In Vitro Fertilization (IVF)

Walter Heape (1855–1929), Gregory G. Pincus (1903–1967), Min Chueh Chang (1908–1991), Patrick C. Steptoe (1913–1988), Robert G. Edwards (1925–2013)

1978

In 1978, an almost century-old dream became a reality. Louise Joy Brown, the first successful in vitro fertilization (IVF) baby, was born in Oldham, England, thanks to the decade-long efforts of obstetrician-gynecologist Patrick Steptoe and physiologist Robert Edwards. The news was greeted with cheers by childless parents and derision by some church leaders accusing them of “playing God.” At the time Edwards was awarded the Nobel Prize in 2010 (Steptoe was deceased), an estimated four million “test tube babies” had been born. Louise Brown conceived and delivered a child naturally in 1999.

The genesis for IVF started at Cambridge University in 1891 when Walter Heape successfully transplanted embryos into a rabbit, which gave birth to a litter of six.
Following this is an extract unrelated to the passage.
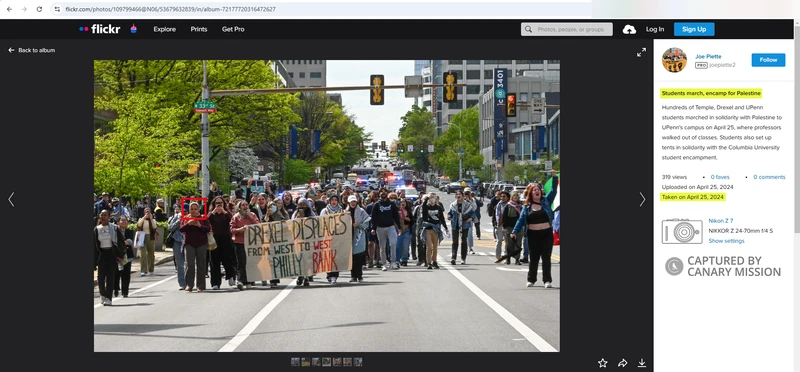Go to previous photo arrow
This screenshot has height=372, width=800.
pyautogui.click(x=11, y=200)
In 1934, reproductive biologist Gregory Pincus (co-discoverer of the oral contraceptive decades later) and E. V. Enzmann at Harvard first proposed that mammalian eggs could undergo normal development in vitro (outside the body). The notion of creating embryos in laboratories appeared two years earlier in Aldous Huxley’s Brave New World. Fiction was realized in 1959, when M. C. Chang, a reproductive biologist at the Worcester Foundation for Experimental Biology, was the first to achieve IVF in rabbits after fertilizing newly ovulated eggs with sperm in a flask.
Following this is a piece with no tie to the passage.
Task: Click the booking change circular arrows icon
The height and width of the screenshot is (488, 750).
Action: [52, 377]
IVF seems relatively simple in principle, but optimizing conditions for successful fertilization took Steptoe and Edwards ten years to perfect. Normally, women produce a single egg each month. In IVF, fertility drugs are used to induce “super ovulation,” causing release of multiple eggs. The eggs are retrieved from the woman’s ovaries by the process of follicular aspiration. If no eggs are produced, donated eggs can be used. Sperm and the egg(s) are mixed (insemination) in vitro, with the egg usually fertilized after several hours; sperm may also be injected into the egg (intracytoplasmic sperm injection or ICSI). The fertilized egg divides, becoming an embryo, and is permitted to incubate in a flask where, after 3–5 days, it is implanted into the uterus. The success rate of giving birth to a live baby after IVF decreases with age: 41–43 percent for women under thirty-five and 13–18 percent for those over forty-one.

SEE ALSO: Placenta (1651), Spermatozoa (1677), Theories of Germination (1759), Ovaries and Female Reproduction (1900), Timing Fertility (1924).

In this digital illustration, a glass needle injects sperm into an egg extracted from a woman’s ovary during IVF.